Starting at the line that contains "Given: Click HK", write out every line through the end of the records below exactly as it appears, and leave out all pictures.

| RECORDS SHOWN |
━━━━━━━━━━
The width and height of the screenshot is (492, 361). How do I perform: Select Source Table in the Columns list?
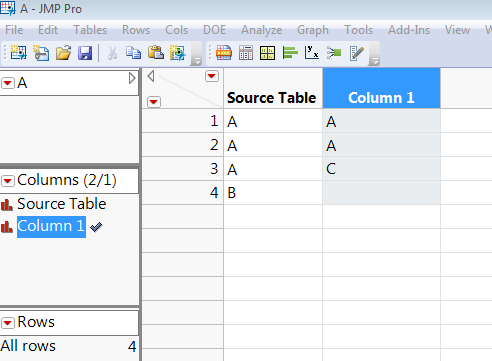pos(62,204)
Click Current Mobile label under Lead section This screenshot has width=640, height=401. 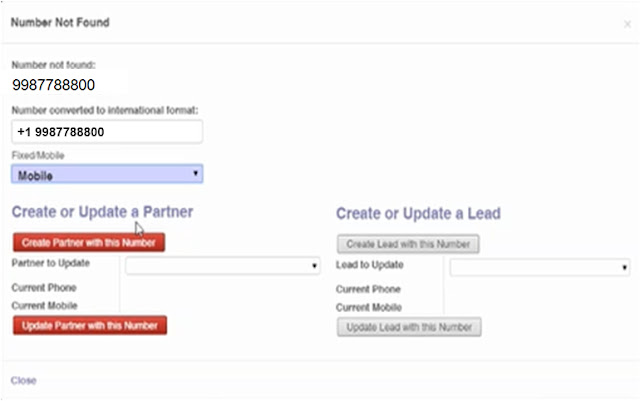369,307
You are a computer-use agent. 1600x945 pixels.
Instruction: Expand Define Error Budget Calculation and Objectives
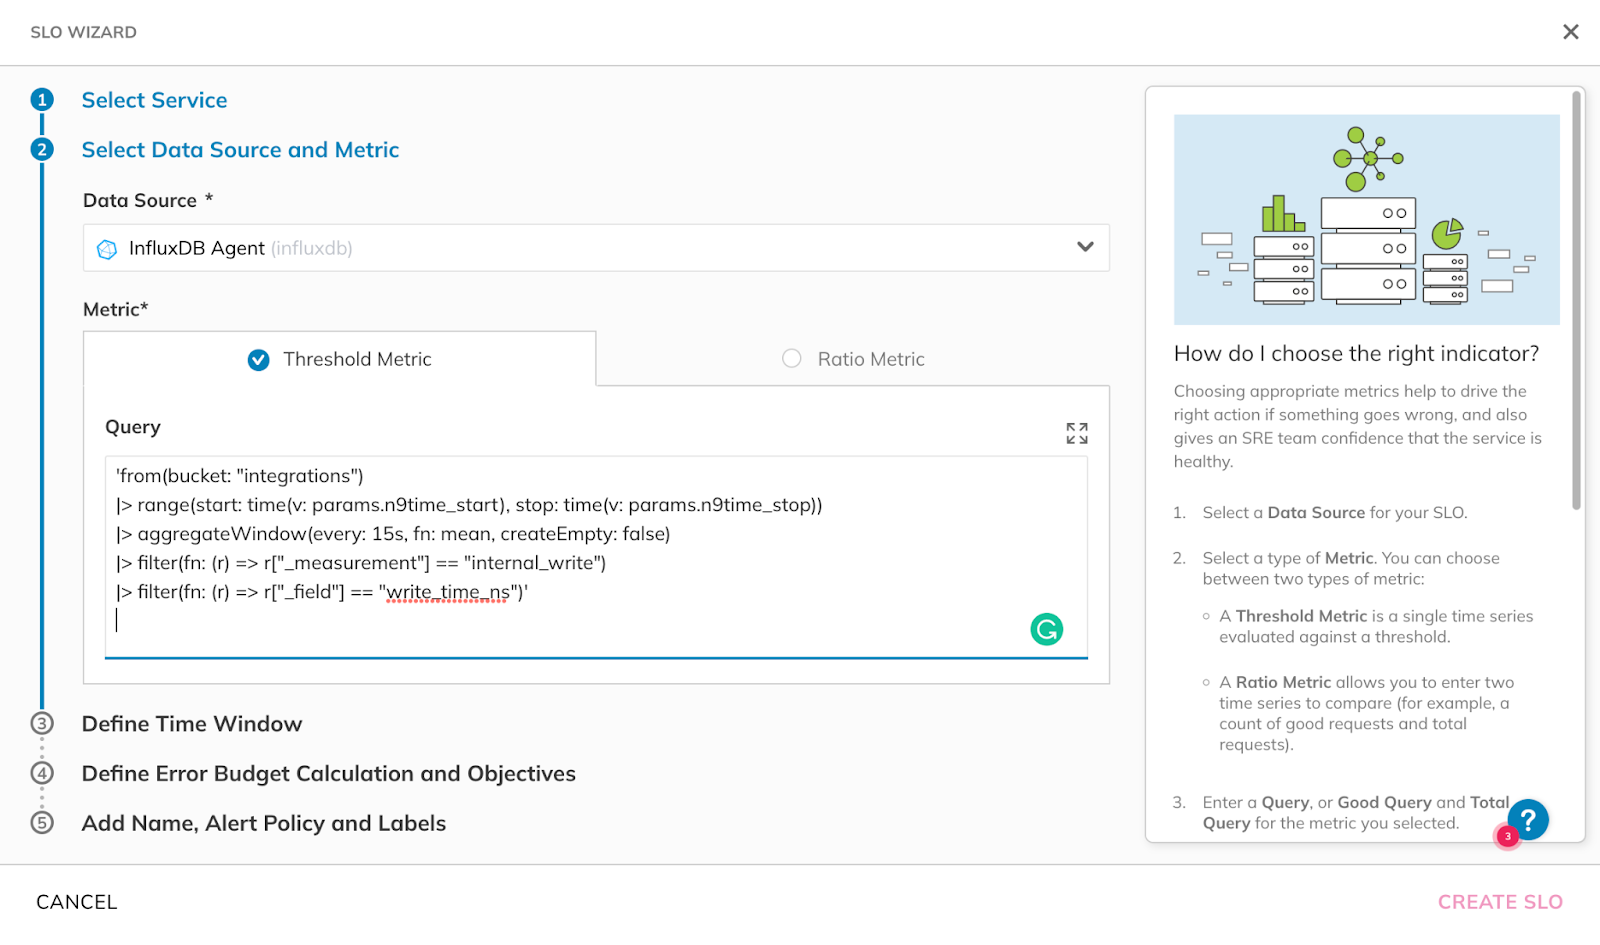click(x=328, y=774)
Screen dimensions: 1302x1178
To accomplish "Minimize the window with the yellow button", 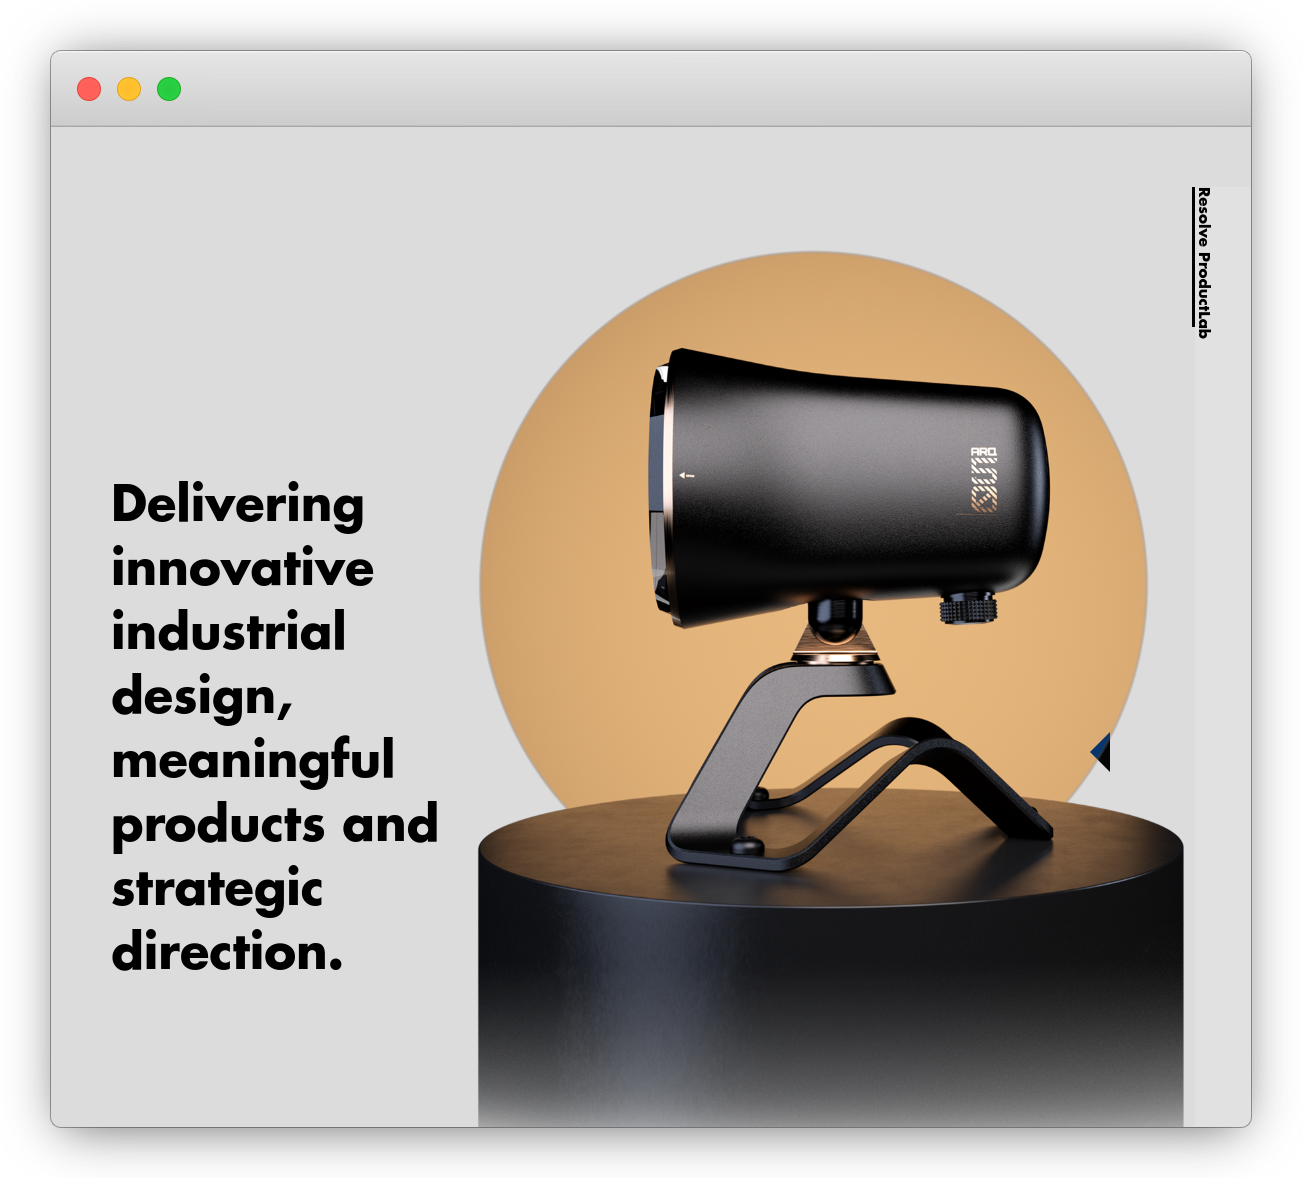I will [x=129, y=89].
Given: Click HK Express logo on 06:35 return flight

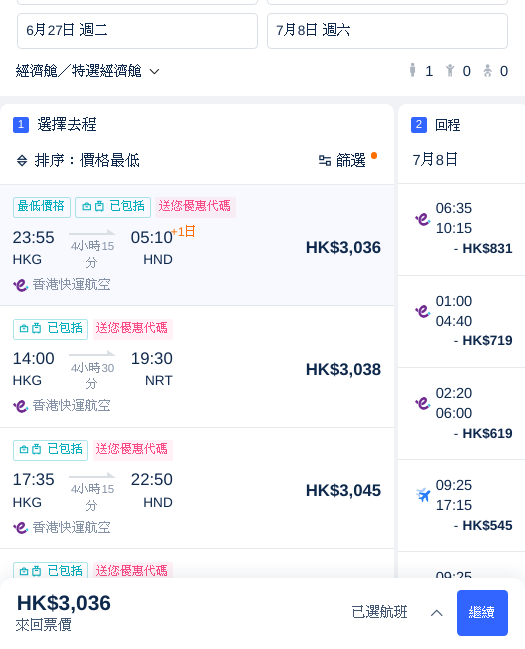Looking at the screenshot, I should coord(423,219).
━━━━━━━━━━
| EXERCISE ANSWER |
Given: Click HK Express logo on 06:35 return flight

Looking at the screenshot, I should coord(423,219).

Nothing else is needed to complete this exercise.